Maybe you don't understand --- which is why you are confused with
Pathagoras. Euclidean and Minkowski spaces have no real effect on
it. Neither does SR. But GR does. All your talking about math,
logic, constructivism and all the other terms you think you know
about, have no effect on how the physic works.

If GR was truly SR compliant in principle there would be no GR. GR
cannot be compliant, but that doesn't make it correct either. It is
simply a derived math to explain what we see --- NOT a description of
the workings of the physic. That is attempted by the other theories
though. Notably Q's and Strings. But they have failed in each of
their own respects also.

OK. You may deem me guilty of word salad if you want, and I am
deliberately NOT clear with it. There is a reason for that. All you
egg-heads have had a chance to guess what the physic is and you still
follow a herd instinct. I've heard of a few coming close but you
trodded them down. Well, I can't lay a complete blame for that.
After all, they missed. I was already in a position to realize that
at the time.

I'm certainly no god, but I do know something. Not in a perfect way
(I already know that --- no TOE here), but apparently beyond the
current genre of how to think about it. Despite all you might imagine
about how goofy I sound, it is all just closer to the physic.

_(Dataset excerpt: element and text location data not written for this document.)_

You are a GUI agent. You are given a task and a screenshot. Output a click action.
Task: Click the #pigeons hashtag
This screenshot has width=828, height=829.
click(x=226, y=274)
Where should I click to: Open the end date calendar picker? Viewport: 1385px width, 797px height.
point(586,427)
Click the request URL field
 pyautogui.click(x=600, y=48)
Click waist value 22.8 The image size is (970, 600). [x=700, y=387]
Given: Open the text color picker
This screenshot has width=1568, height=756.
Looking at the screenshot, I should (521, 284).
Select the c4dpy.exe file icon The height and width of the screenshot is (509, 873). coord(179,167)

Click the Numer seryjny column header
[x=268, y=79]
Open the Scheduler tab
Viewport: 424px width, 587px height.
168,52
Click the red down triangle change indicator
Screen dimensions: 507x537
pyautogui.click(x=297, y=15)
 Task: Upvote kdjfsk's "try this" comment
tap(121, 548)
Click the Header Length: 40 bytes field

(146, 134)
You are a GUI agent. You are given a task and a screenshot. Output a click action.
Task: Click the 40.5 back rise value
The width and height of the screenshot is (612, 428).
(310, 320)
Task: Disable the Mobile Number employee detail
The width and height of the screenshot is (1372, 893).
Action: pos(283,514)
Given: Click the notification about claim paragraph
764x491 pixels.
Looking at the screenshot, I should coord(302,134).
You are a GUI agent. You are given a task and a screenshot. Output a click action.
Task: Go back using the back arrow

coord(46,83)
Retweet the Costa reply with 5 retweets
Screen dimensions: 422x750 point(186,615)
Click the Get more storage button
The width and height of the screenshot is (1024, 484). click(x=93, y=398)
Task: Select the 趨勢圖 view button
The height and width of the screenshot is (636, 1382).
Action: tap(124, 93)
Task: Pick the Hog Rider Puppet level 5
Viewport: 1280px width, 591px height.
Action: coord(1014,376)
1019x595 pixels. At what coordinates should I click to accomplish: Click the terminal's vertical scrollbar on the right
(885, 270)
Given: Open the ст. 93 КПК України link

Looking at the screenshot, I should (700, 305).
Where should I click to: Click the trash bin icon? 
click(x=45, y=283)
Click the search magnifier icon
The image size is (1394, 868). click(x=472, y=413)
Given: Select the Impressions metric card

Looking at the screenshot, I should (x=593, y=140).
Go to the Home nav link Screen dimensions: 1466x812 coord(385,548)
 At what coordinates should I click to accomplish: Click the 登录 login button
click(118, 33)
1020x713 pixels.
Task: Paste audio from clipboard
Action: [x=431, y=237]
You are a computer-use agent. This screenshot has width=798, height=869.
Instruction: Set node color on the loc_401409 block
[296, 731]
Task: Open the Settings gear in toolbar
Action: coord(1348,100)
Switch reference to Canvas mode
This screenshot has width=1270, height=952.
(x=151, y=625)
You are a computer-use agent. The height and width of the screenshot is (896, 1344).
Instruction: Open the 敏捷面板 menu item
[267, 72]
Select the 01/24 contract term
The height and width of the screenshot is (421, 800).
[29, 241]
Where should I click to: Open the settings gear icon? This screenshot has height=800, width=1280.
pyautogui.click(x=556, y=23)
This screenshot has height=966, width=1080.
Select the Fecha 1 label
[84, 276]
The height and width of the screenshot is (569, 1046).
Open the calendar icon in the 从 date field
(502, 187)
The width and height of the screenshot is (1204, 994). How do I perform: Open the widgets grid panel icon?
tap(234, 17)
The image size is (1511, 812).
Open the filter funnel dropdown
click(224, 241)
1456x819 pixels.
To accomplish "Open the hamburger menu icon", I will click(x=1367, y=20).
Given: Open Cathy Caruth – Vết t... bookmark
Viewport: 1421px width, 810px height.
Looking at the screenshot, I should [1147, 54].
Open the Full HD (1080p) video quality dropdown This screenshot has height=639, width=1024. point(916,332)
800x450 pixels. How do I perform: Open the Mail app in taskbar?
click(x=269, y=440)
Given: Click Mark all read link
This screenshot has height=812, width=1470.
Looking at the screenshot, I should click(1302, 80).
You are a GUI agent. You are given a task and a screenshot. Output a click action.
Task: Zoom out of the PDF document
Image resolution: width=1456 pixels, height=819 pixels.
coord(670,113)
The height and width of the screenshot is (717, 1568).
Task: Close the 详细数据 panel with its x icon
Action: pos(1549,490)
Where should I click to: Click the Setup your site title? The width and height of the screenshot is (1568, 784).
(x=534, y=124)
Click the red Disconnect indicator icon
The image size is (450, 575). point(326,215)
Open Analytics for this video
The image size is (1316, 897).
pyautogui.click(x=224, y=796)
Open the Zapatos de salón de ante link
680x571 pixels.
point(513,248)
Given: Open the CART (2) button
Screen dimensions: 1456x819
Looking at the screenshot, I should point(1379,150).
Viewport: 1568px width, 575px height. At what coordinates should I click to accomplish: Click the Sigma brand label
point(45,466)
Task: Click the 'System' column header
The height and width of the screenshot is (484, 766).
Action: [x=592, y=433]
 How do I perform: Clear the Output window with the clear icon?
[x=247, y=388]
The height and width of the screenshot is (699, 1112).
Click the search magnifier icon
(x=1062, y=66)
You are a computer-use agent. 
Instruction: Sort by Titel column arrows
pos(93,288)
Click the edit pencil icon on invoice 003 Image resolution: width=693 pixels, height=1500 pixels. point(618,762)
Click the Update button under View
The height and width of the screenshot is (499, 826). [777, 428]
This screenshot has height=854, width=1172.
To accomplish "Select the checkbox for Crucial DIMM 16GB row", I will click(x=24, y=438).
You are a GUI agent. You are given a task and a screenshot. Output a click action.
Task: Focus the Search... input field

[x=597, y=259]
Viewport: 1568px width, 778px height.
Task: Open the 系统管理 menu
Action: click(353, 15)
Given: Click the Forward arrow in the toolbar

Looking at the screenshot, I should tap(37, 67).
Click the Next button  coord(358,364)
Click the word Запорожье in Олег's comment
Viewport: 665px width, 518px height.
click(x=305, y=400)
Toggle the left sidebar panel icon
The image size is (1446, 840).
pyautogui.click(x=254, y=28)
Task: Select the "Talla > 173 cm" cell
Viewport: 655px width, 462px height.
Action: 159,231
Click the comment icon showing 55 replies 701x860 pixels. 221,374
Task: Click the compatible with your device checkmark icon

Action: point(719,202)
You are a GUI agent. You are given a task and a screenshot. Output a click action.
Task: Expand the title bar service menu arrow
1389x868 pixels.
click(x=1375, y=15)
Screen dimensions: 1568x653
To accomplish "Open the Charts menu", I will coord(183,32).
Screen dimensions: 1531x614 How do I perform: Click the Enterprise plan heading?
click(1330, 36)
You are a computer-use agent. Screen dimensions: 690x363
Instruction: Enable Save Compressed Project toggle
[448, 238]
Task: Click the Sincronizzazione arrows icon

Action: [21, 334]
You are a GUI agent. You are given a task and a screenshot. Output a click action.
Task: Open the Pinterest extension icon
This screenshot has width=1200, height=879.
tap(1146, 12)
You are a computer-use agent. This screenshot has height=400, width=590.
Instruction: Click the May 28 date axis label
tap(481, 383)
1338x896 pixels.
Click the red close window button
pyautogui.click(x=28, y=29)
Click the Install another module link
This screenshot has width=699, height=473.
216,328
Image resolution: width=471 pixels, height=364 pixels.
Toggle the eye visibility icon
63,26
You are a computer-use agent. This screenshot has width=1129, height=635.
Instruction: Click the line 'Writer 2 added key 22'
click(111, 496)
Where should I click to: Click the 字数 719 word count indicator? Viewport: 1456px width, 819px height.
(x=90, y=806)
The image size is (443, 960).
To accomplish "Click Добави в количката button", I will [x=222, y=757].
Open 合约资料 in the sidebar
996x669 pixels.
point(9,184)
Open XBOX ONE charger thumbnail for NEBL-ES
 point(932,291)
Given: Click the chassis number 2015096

When I started (about 23 yrs-ago), I was 24-7. That was just for
Lorentz-SR. Solved from scratch. GR and gravity required a rethink.
Iow, I had the chance of just accepting it or relying on my proven
logic to figure it out from scratch. I knew I had to go the latter
course. I went dormant for a while and actually gave it up three
times until a thought occurred to me. A stupid thought that had no
chance of working. But I tested it out, anyway.

Test 1 passed. Test 2 passed. Test 3 passed. Test n+1 passed. It
passes all known phenomenae that we can measure including BH's and the
Pioneer anomaly --- except that it doesn't quite get down to the Q
level, but that is primarily because gravity seems to vanish there.
I'm working on it though.

I don't see anybody else coming close. Did I just have a lucky
guess? If I did, it works extremely well.

Try guessing some more, rather than running with the herd.